Mutual funds are typically part of a longer-term financial strategy, and are not normally intended to be utilized as short-term (12 mos. or less) trading vehicles. Because of the potential for fluctuations in value of the underlying securities in a fund, the fund itself may experience a change in overall value as well. As such, the sale of fund shares that have declined in value should only be considered if such a transaction is consistent with your total financial plans and goals. An important consideration is "time in the market, NOT timing of the market."
The process of pricing a fund usually begins at the end of each business day when the New York Stock Exchange closes.
·       Remember, past performance is no guarantee of future results.
·       To determine a mutual fund's share price, follow this formula:

Fund share price or Net Asset Value (NAV) = Market value in currency of a fund's securities minus its liabilities, divided by the number of investor shares outstanding

Orders received during a business day will be executed at the NAV determined at the close of business that day. This process is referred to as forward pricing.
Buying Tips
§  Match fund objectives to your needs:
·       Understand your risk profile and investment goals.
·       Understand the fund's investment choices/objectives (i.e., industry-specific, socially responsible, etc.) and limitations (i.e., mutual funds may not be best choice for investors close to retirement age, etc.).
·       Market volatility may be greater with non-U.S.-investing funds.
§  Investment professionals are compensated for the services and support they provide investors, generally through a sales commission, or through 12b-1 and/or service fees deducted from the fund's assets.
§  Direct-marketed funds typically offer fund shares with a low sales charge or none at all. Funds that don't charge a front-end or deferred sales charge are called "no-load" funds. Other fees or expenses may apply.
Expenses and Fees
If you are considering the purchase of a mutual fund, be sure you thoroughly understand its sales charges, fee and expense structure.

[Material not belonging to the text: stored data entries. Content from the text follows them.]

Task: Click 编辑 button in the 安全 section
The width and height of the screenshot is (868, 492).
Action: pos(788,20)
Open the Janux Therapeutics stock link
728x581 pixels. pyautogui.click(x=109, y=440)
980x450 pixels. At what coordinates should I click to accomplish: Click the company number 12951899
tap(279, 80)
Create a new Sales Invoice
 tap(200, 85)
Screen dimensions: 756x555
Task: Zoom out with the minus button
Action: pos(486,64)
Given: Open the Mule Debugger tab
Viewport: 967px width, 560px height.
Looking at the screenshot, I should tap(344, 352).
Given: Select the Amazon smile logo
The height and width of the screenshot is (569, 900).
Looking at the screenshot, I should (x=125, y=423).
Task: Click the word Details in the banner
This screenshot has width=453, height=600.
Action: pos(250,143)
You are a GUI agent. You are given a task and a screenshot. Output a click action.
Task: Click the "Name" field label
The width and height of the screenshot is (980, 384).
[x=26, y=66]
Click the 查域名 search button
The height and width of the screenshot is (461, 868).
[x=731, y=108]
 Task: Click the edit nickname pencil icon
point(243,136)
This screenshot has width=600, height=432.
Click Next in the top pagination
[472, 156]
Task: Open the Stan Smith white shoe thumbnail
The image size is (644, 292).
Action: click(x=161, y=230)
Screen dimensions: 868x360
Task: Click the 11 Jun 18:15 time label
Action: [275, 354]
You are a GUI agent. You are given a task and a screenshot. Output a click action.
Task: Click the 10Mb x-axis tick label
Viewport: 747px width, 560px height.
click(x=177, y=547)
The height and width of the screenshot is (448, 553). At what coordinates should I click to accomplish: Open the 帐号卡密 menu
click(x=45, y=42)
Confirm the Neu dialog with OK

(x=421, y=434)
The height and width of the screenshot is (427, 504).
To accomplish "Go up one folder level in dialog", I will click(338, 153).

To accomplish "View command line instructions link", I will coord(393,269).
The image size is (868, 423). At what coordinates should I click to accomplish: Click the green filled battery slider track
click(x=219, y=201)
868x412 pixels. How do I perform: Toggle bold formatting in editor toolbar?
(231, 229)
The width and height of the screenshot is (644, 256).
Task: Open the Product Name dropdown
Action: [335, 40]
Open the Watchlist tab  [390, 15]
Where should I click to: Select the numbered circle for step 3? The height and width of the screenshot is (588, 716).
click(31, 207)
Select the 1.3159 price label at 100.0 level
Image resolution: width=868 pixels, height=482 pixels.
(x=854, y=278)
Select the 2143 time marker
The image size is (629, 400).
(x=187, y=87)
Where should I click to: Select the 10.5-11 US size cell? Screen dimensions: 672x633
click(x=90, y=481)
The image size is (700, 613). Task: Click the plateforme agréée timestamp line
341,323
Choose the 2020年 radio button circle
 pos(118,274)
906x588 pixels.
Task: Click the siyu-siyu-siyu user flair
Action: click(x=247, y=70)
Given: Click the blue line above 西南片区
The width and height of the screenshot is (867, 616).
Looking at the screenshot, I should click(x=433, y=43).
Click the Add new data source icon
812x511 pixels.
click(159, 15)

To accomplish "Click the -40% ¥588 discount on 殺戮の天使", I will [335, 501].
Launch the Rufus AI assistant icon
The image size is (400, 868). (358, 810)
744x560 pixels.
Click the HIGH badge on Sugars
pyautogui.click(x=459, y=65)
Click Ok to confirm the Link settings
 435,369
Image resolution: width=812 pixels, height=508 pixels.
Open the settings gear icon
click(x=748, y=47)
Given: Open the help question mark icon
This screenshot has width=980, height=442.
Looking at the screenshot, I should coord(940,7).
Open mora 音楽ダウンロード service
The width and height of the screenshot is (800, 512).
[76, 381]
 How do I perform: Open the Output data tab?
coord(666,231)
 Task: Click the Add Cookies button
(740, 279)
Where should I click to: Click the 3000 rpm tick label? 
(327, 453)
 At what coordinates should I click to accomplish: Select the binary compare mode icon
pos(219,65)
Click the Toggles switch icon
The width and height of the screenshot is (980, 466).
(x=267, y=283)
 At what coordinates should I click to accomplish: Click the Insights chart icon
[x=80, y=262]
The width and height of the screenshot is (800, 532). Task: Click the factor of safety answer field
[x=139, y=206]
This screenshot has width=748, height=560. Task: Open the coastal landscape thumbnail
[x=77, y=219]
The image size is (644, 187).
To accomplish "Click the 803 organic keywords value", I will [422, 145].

Ask your representative or the mutual fund company for an explanation of:
§  Sales charges
§  Other fund fees/ expenses
§  Transfer fees
§  Redemption fees
§  Visit your local library for magazines or books on mutual funds, securities and personal finance
§  Many mutual fund companies offer toll-free consumer inquiry lines. If you're considering purchasing a fund from a particular company, ask for product literature, visit its Web site,  email: investoholic1@gmail.com or contact this blogger for advise.

source: International Marketing Group (IMG)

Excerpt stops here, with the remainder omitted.